Personne étrangère préparant son dossier d'affiliation à l'Assurance Maladie en France
Sommaire
En bref

Un étranger en situation régulière bénéficie de la PUMa après 3 mois de résidence stable en France ; un travailleur est couvert dès l'embauche. La demande passe par la CPAM avec le formulaire S1106. Les personnes sans titre de séjour relèvent de l'AME, les touristes d'une assurance voyage privée (30 000 € minimum, visa Schengen).

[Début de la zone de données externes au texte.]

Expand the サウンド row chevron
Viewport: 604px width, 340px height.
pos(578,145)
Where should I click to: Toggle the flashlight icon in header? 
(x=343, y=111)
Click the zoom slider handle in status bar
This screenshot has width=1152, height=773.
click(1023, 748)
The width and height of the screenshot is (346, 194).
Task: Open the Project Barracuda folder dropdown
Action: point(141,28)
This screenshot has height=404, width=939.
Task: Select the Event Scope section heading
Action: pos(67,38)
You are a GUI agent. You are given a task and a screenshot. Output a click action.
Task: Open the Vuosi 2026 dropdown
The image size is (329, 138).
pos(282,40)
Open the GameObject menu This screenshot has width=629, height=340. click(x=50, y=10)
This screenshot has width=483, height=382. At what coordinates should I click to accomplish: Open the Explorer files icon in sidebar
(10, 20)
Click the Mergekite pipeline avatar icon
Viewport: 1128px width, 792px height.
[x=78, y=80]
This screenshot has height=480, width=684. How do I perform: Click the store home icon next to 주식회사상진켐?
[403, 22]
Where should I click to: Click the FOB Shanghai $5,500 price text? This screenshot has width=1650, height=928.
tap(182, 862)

L'assurance maladie des étrangers en France repose sur un principe simple posé par la protection universelle maladie (PUMa) : toute personne qui travaille en France ou y réside de manière stable et régulière a droit à la prise en charge de ses frais de santé par l'Assurance Maladie. La stabilité s'apprécie après trois mois de résidence ininterrompue, la régularité par la détention d'un titre ou document de séjour valide. Les salariés et indépendants étrangers sont couverts dès le début de leur activité, sans délai. Les ressortissants européens mobilisent d'abord la carte européenne d'assurance maladie ou le document S1, selon leur situation. Les personnes en situation irrégulière peuvent solliciter l'aide médicale de l'État (AME), sous conditions de résidence et de ressources. Les touristes, eux, doivent s'assurer par eux-mêmes. Ce guide détaille chaque situation et les démarches auprès de la CPAM, telles que décrites sur ameli.fr et service-public.gouv.fr.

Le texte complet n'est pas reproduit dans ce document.